All three parties are also "going American" by calling for tax cuts—something very different from the elections in much of Western Europe and Scandinavia, where parties quibble about who will offer the smallest increases. Cameron has outlined a very clever plan for emulating Sweden's successful experiments with school choice (an idea attributable to the very smart Michael Gove). But those conservatives in the UK who are skeptical of the slippery Cameron, who once called himself the "heir to Blair" and seems desperate to dissociate the party from its free market past, are right to be so.
If I had my druthers and if it was possible to cast a vote May 6, I would still back the new, spineless Tories. And rather than attempt to narrow down just what is good about the rebranded Conservatives (answer: not much), I will crib from The Spectator's surprisingly full-throated endorsement of "the Tories' liberty agenda":
To abolish the hunting ban—as Mr Cameron has said he will support parliament in doing—will send a message not just about the injustice of the initial legislation but the Conservative belief in freedom.
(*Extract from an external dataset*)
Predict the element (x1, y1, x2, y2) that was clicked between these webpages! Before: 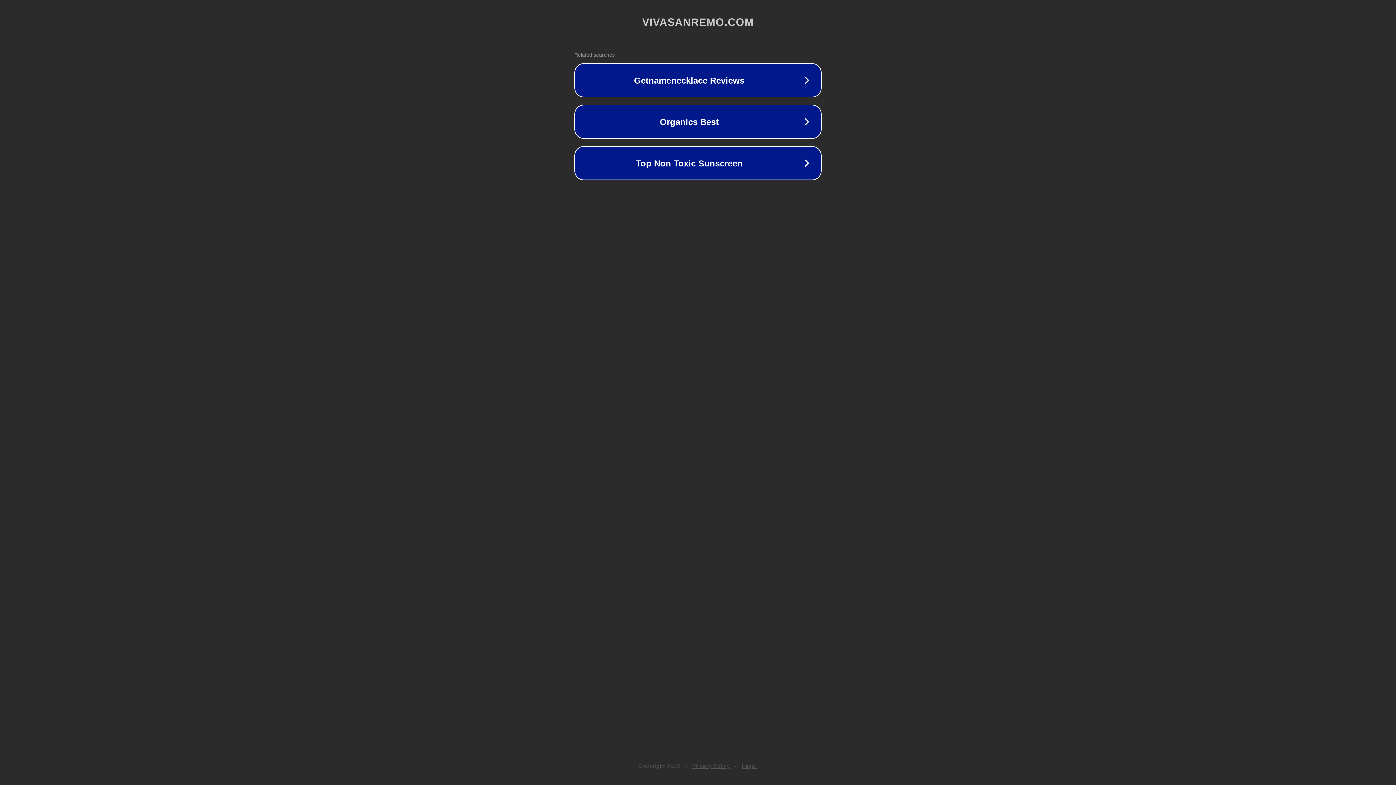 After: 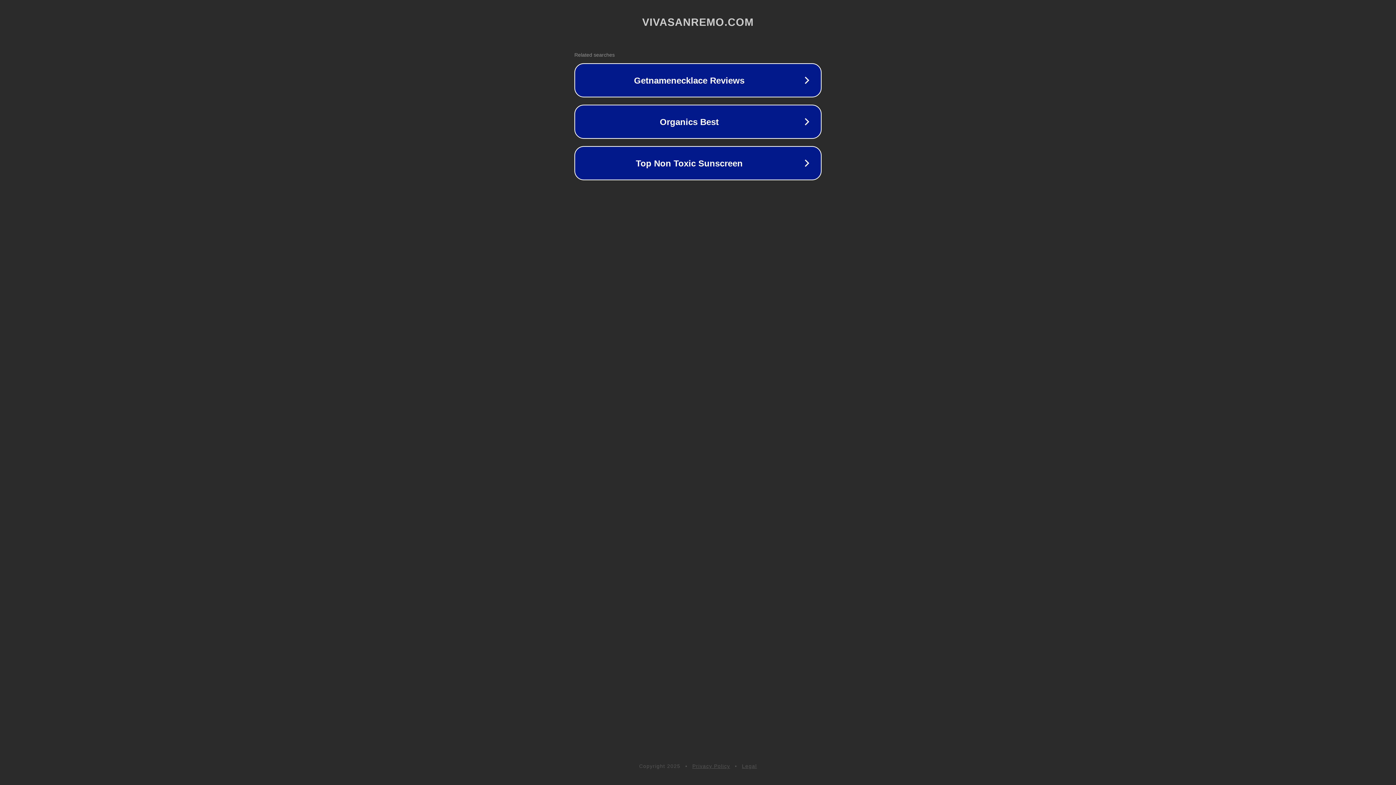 Action: bbox: (742, 763, 757, 769) label: Legal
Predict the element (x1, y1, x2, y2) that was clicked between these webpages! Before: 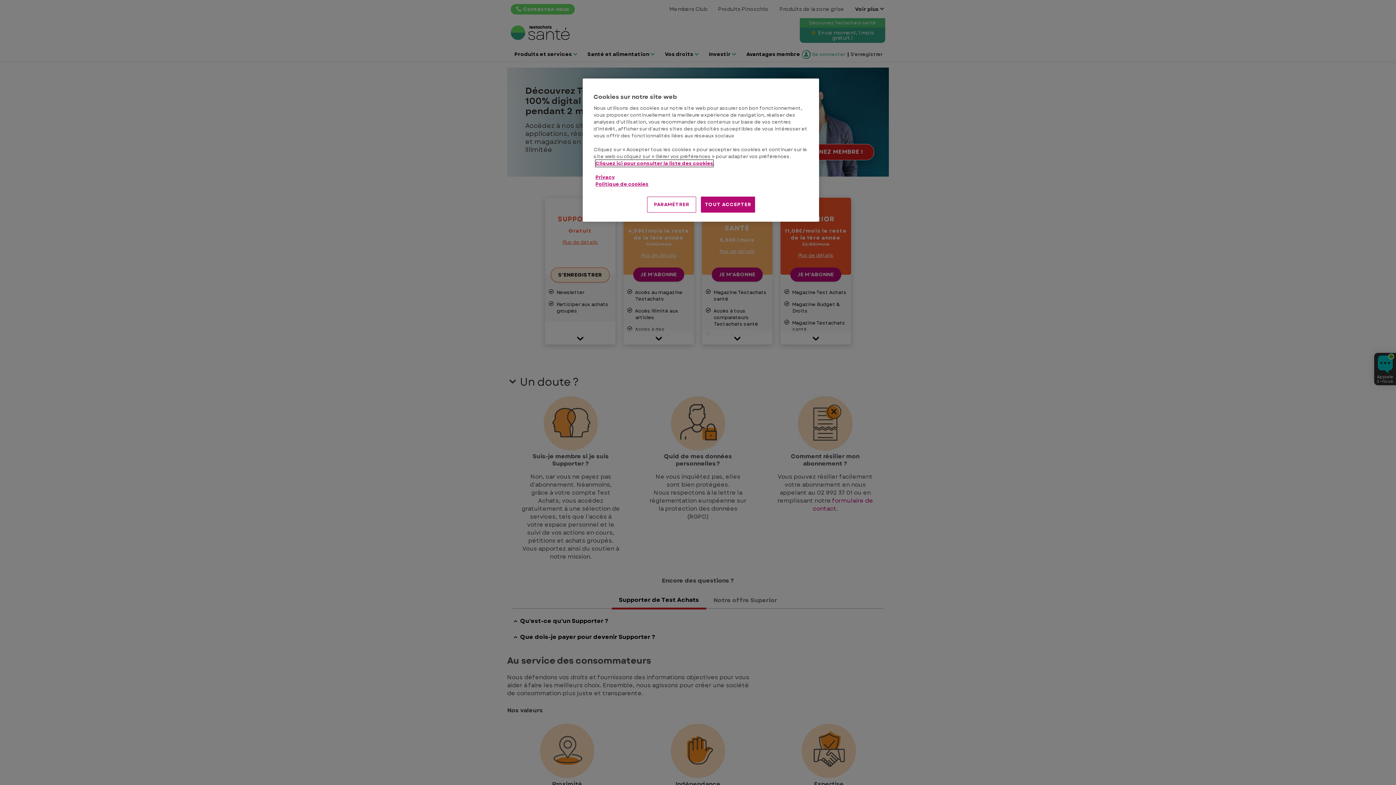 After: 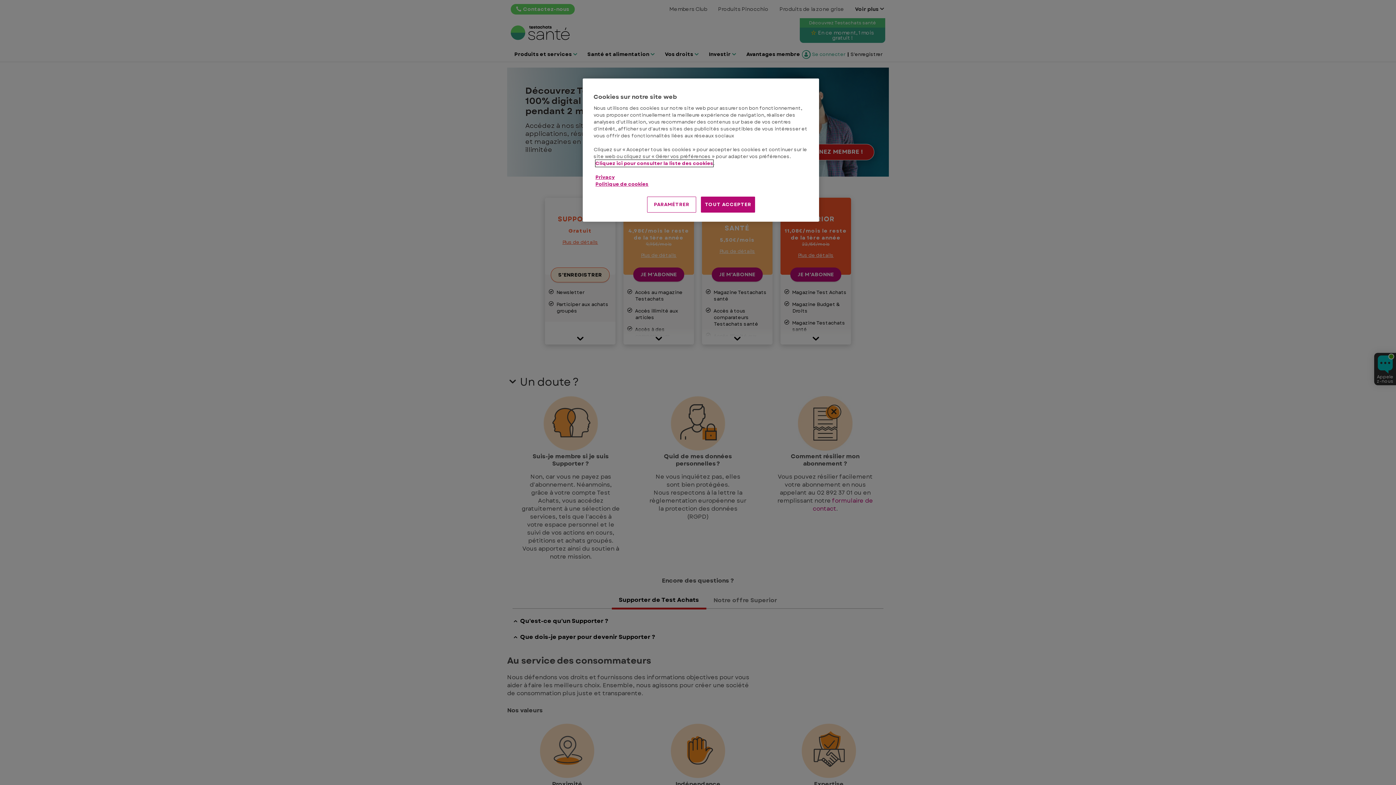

The abolition of identity cards, an expensive and pointless scheme, shows that the Conservatives aim to dismantle our surveillance state.
So I've tempered my previous ethusiasm. The Republicans can and should borrow from the Tories, of course, but the direction of political plagiarism is west to east (and left to right, with the Tory campaign owing more to Barack Obama than any recent Republican, to which the hiring of Anita Dunn attests). Cameron and the Tories are demanding "change" (sound familiar?) and conceding to the left that the Thatcher years, which saved Britain from economic and social disaster, were terribly cruel and "nasty," a victory for the tops-and-tails toffs and a shattering defeat for the working class. And incidentally, while British cancer survival rates are lower than those in Bulgaria (as Cameron claimed during the debate, bravely risking the wrath of the Bulgarian lobby), the Tories have no intention of scrapping the NHS, as advocated by nasty people like MEP Daniel Hannan. Do you hear us, swing voters!
While I would certainly appreciate a conservative movement in the United States that was as socially tolerant as the one advocated by our British cousins, I would advocate, as Peter Hitchens has done, cribbing from William Hague (a failure as a leader, but a clever theoretician) and not a malleable Tory Party leader who appears largely devoid of principle.